Readings were collected on 187 adult patients using a Welch Allyn Connex® Vital Signs Monitor (Model 6300) with Office Profile and automatic base-lining technology enabled. Smith’s analysis showed that blood pressure diagnosis varies over a range of consecutive readings, suggesting that it can be important to calculate an average blood pressure in order to obtain the most accurate representation of the true blood pressure in the doctor’s office.
“The purpose of this study was to compare single in-office blood pressure readings to average in-office blood pressure readings and observe the differences in accuracy and potential variation in diagnoses between the two methodologies,” he said. “An inaccurate diagnosis of high blood pressure could lead to the overprescribing of blood pressure-lowering medications, which may result in adverse events associated with hypotension, which is the last thing we want for patients. As doctors our mantra is and always will be, ‘first, do no harm.’”
Reclassified patients
To mimic the true office experience, Smith and his staff started the first blood pressure measurements at varied times after patients entered the exam room one to three minutes into the test. Five subsequent measurements were taken at intervals of one minute, and the monitor automatically calculated a recommended average that included up to six of these measurements.
Results showed that with averaged readings, half of the patients previously classified as hypertensive using the single reading methodology were reclassified into pre- and normotensive categories. More than half of the patients that would have required the physician to provide hypertensive care did not display the medical need with an averaged reading.
Smith described another interesting finding of his study: In general, it is recommended that the first blood pressure reading in the office visit be eliminated, the assumption being that that will be the highest, he said. “When we evaluated these 187 people, we found that 41 percent of the time, their first reading was the highest; but with many, their second, third, fourth or even last reading was higher. This emphasized, in my practice, that using averaging as a means of evaluating people has a lot of merit.”
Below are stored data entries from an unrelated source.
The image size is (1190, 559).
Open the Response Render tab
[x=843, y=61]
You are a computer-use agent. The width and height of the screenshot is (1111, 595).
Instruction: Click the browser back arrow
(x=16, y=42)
Patients were pleased with the procedure, Smith said in response to a question from Repertoire. “They are engaged and interested in the results. And when I see them, a lot of uncertainty is eliminated. You can either reassure someone that they are normal, or that they are not normal and should take medication. If they already are on medication, you get an indication whether it’s working effectively or not.
“Time is a concern for everyone in a busy office,” he said. “But in our practice, [taking six readings] didn’t slow me down at all. If anything, it gave me useful information, so that when I walked into the exam room, we were pointed in the right direction, because we were dealing with accurate numbers.”
Based on the findings of the study, Smith’s practice has adopted the averaging technique as standard routine. “It has improved the overall quality of care. At this point, if we tried to go back, we would be unhappy, and our patients would be unhappy.”